Rarement une personne anonyme, qui s'est présentée elle-même comme membre de la « résistance », aura à ce point focalisé l'attention des médias, du gouvernement, du monde politique et de l'opinion en général.

Fallait-il ou non publier cette tribune, qui laisse entendre que plusieurs membres de l'administration Trump s'emploient sciemment à contrecarrer « les impulsions les plus malencontreuses » de leur président ?

Le débat faisait rage jeudi, après avoir déjà fait l'objet de nombreuses discussions au sein même du quotidien.

Le responsable de la page éditoriale, Jim Dao, a précisé que l'anonymat avait déjà été accordé à des auteurs de tribune, même si les précédents étaient rares, dans le podcast quotidien du New York Times, « The Daily ».

Il semble néanmoins que ce soit une première pour un haut responsable du gouvernement américain, les autres cas concernant des personnes dont l'intégrité physique risquait d'être menacée.

« Nous avons décidé que ce texte était suffisamment important, suffisamment puissant, pour justifier que nous accordions l'anonymat », a dit Jim Dao.

Le responsable a expliqué avoir agi en ayant à l'esprit « les critiques inévitables auxquelles la page éditoriale et le Times, en tant qu'institution, feraient face ».

« C'est du "trolling" »

Le porte-voix conservateur le plus écouté aux États-Unis, Sean Hannity, présentateur vedette de la chaîne Fox News et ami personnel de Trump, a qualifié l'édito de « tribune irresponsable », dont la publication était « dangereuse ».

« Le New York Times enfreint les règles pour le "Deep State" », a titré le site ultra-conservateur Breitbart, en référence à « L'État profond », concept cher aux complotistes qui croient en une coalition clandestine de bureaucrates qui n'en font qu'à leur tête.

Certains, comme l'éditorialiste du site ultra-conservateur « The Daily Caller » Derek Hunter, ont même mis en doute l'authenticité de ce témoignage.

« Le problème, c'est que nous n'avons aucun moyen de vérifier », s'est-il insurgé. « Nous devons croire le New York Times sur parole et franchement, sa parole ne le mérite pas.»

« Cette tribune est une fantastique contribution à l'information du public », considère David Greenberg, professeur de journalisme à l'université Rutgers, pour qui son intérêt justifiait bien d'accorder l'anonymat.

Le fait qu'elle ait été publiée quelques heures seulement après la parution du livre du journaliste Bob Woodward, qui dépeint un tableau apocalyptique de l'ère Trump à la Maison-Blanche, est, pour lui, « opportun ».

« Cela concentre le débat public sur des questions très importantes », fait-il valoir, « en particulier : quel est le rôle approprié pour des officiels qui croient qu'un président s'en remet souvent à un jugement impulsif, empreint d'émotion et déraisonné pour prendre ses décisions ? »

Les critiques visant le Times ne sont pas venues uniquement des cercles ultra-conservateurs.

« Le contenu de la tribune n'est pas informatif » et « contribue peu à la compréhension du public », a soutenu Masha Gessen, du magazine The New Yorker.

« La tribune du New York Times n'est pas un acte de courage, que ce soit par l'auteur ou l'organe de presse.
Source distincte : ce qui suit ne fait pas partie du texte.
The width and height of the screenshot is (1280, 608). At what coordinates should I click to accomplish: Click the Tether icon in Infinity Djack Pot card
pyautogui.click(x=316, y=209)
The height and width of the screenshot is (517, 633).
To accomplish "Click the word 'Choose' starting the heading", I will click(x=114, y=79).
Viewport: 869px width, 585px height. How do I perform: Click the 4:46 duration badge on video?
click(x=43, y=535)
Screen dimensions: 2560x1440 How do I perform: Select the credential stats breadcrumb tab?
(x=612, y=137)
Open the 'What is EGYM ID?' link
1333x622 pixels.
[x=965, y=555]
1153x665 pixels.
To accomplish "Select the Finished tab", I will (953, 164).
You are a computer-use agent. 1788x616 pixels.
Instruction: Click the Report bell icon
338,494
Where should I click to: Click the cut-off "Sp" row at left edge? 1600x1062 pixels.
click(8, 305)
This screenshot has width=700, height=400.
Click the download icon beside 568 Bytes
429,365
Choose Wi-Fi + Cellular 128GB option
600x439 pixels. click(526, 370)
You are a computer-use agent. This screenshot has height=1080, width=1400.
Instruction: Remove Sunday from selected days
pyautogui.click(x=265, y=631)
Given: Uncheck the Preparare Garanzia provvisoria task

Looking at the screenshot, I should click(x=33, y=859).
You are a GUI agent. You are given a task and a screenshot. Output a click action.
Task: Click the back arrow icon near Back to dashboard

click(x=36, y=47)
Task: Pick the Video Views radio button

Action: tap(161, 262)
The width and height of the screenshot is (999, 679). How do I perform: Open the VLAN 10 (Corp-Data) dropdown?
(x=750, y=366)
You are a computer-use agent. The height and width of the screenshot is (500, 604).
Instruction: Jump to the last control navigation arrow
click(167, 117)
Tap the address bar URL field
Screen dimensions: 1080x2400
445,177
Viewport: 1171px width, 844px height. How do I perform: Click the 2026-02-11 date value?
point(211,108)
C'est du "trolling", de la part des deux », a écrit, sur Twitter, le journaliste Dan Gillmor, en référence au terme utilisé pour qualifier des attaques, bienveillantes ou non, sur les réseaux sociaux.

« Ce n'est pas un précédent », considère David Greenberg, qui cite les administrations Reagan et Nixon.

« Il était de notoriété publique », dit-il, et cela a été publié dans la presse de l'époque, que « de proches conseillers de (Ronald) Reagan cherchaient souvent à atténuer ses pires instincts ».

Le fait de publier l'édito était-il « lâche », comme l'a dit Donald Trump, ou « une oeuvre de service public », s'interrogeait aussi l'éditorialiste du Washington Post, Margaret Sullivan.

« Je dirais aucun des deux », a-t-elle écrit, estimant que l'opération posait des « problèmes d'éthique journalistique et peut-être des questions juridiques ».

Comme l'a souligné Margaret Sullivan, la rubrique opinion est en principe séparée hermétiquement du reste du journal. Que se passera-t-il, s'est-elle demandée, si l'un des reporters du Times découvre l'identité de l'auteur ?

Pour beaucoup, l'utilisation d'une source anonyme, courante dans les pages d'informations, dans les pages éditoriales est en soi dérangeant, plus que la tribune elle-même.

Pour Masha Gessen, en faisant ce choix et en conservant l'anonymat de l'auteur, « le journal a renoncé à sa mission de demander des comptes au pouvoir ».